アトモスが存命であった時代は革命軍の参謀を務めていた男であり、今なおその知略を以って革命軍を導いている。天人勢より兵力では劣る革命軍が、未だに天人陣営を苦しめる組織として活動継続、隠遁生活に成功しているのは、ひとえに彼の計略によるものが大きい。その頭脳は革命を成功させる道筋のみならず、天人支配を終わらせた後の社会の有りようにまで視野を広げており、老いてなお真の意味での世界変革を現実的に叶えようとする、世界有数の策謀家だと言えよう。また、立ち位置の都合で矢面に立つことは昔から少ないものの、戦闘能力もアトモスに比肩するほどのものだと言われている。
<ドラウト> ※地人
"アトモスの遺志"の幹部格であり、セシュレスの側近を務める唯一の男。事実上、組織の中ではナンバー2に当たる人物である。目元と額しか見えない、茶色の髪と髭で顔いっぱいをもじゃもじゃに埋め尽くした老兵で、年のほどは54歳である。

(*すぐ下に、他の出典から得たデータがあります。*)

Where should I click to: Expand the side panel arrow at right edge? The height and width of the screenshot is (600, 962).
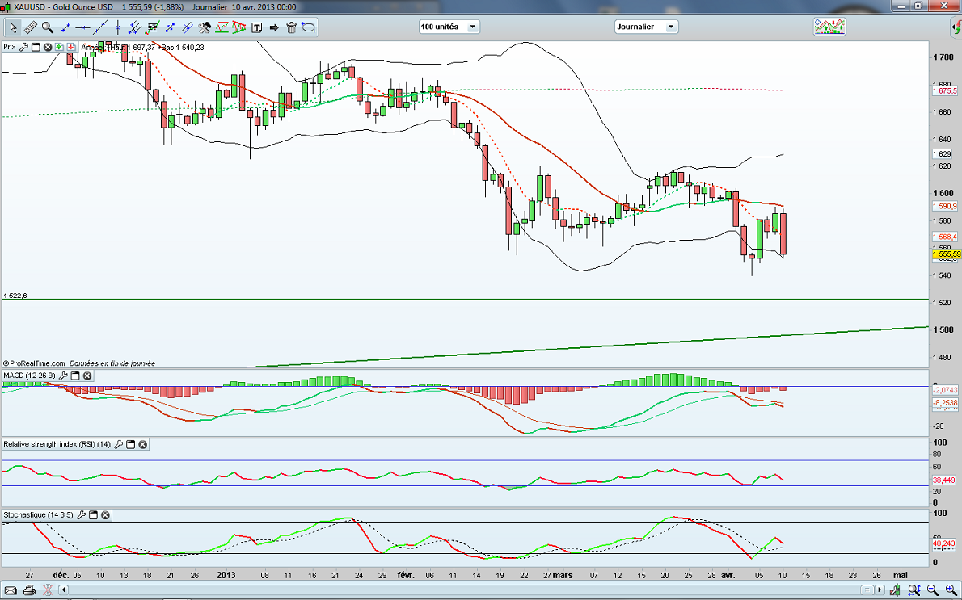956,27
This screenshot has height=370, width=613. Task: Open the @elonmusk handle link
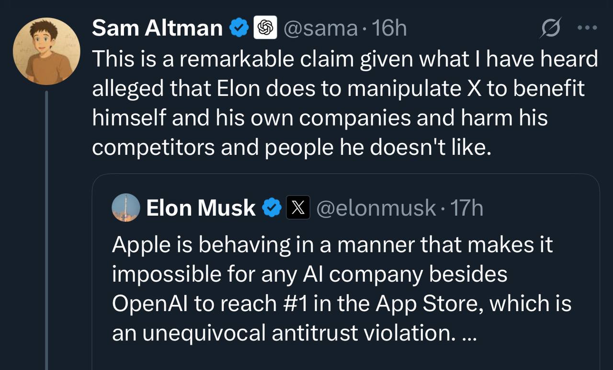[x=376, y=208]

体も大きく、戦闘時には大きな鎧と巨大な戦斧を振り回すパワーファイターであり、かつての革命戦争では猛威を振るって天人達を苦しめた猛者として有名。近年では、最高指導者となったセシュレスのそばを離れることが減ったため、戦場に立つことも少なくなったが、未だにその名は天人の武人達の間でも色褪せず、語り継がれているらしい。一方で軍師としての立ち位置も兼ねており、エンシェントの一人であるレインを自陣営に引き入れる姦計を考案したのも彼である。身内には心優しい大男と認識される人格者だが、一方で目的達成のためなら手段を選ばぬ冷徹さも併せ持つ人物である。
<アスファ> ※天人
ホウライ王国生まれの少年。目つきも黒髪もつんつん尖っており、同世代にはちょっと怖がられがちな気質を纏っている。ファイン達と同じ16歳。

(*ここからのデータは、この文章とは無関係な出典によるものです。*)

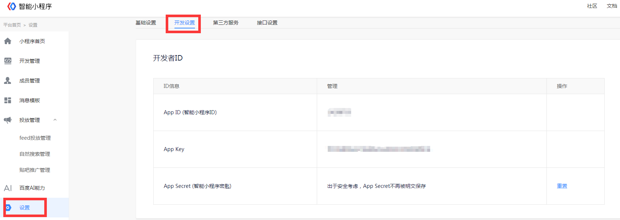
Task: Select 自然搜索管理 sidebar item
Action: click(x=35, y=154)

愛国心の強い少年であり、幼少の頃から剣の道を進んできたらしく、若くしてホウライ城に仕える兵の一人として認められ、既に実戦にも何度か赴いている。あまり表情の変わらない冷静沈着な常時も相まって、少々とげのきつい少年だと見られがちだが、祖国を守るための剣の道を貫いてきただけあって根は真っ直ぐ。先述の風格から少し近寄り難い人だと思われがちだが、それでも彼を慕う者や友人が多いのは、不器用ながらも気がよく付き、親しい誰かには常に優しい彼の心根が周知されているからである。天人ゆえに差別的な思想を植えつけられて育てられた部分もあるが、それでもファインやクラウドをきっかけ一つで見直したりと、明確に人格者側の人物であろう。
<ラフィカ> ※天人
ホウライ王国生まれの少女。カチューシャで揃えられた亜麻色の髪が綺麗な、ホウライ城に仕えるメイドの一人である。こちらもファイン達と同じ16歳。
血筋に対して差別意識を持たないスノウを強く敬う人物の一人だけあって、天人にしては実に平等な観点から人を見る、超少数派の良識人。初めて会ったばかりの混血児ファインに対しても、何ら偏見なく接する所から始まり、少々の時間を経てあっさり友人同士になった社交的な面も目立つ。幼馴染のアスファにも忌憚なくものを言い、たじろがせるほど勝気な性格でもあり、一方で戦場に赴くことの多いアスファを常に心配していたりと、優しさと芯の強さを持ち合わせた人物である。わかりやすい器量の良さと、それゆえに少し前のめりになる珠の瑕がちらつく程度の、多くの人に愛される女の子である。
【世界観】
<ホウライ地方>
天人の楽園と呼ばれる、地人や混血児の立ち入りを禁じる地。わかりやすく"天人だけが過ごす地"であり、ここでは天人だけが異の血筋を持つ者との関わりを断って暮らしている。今でこそファイン達はこの地に暮らしているが、これはホウライ地方の長い歴史の中でも相当に稀有なことである。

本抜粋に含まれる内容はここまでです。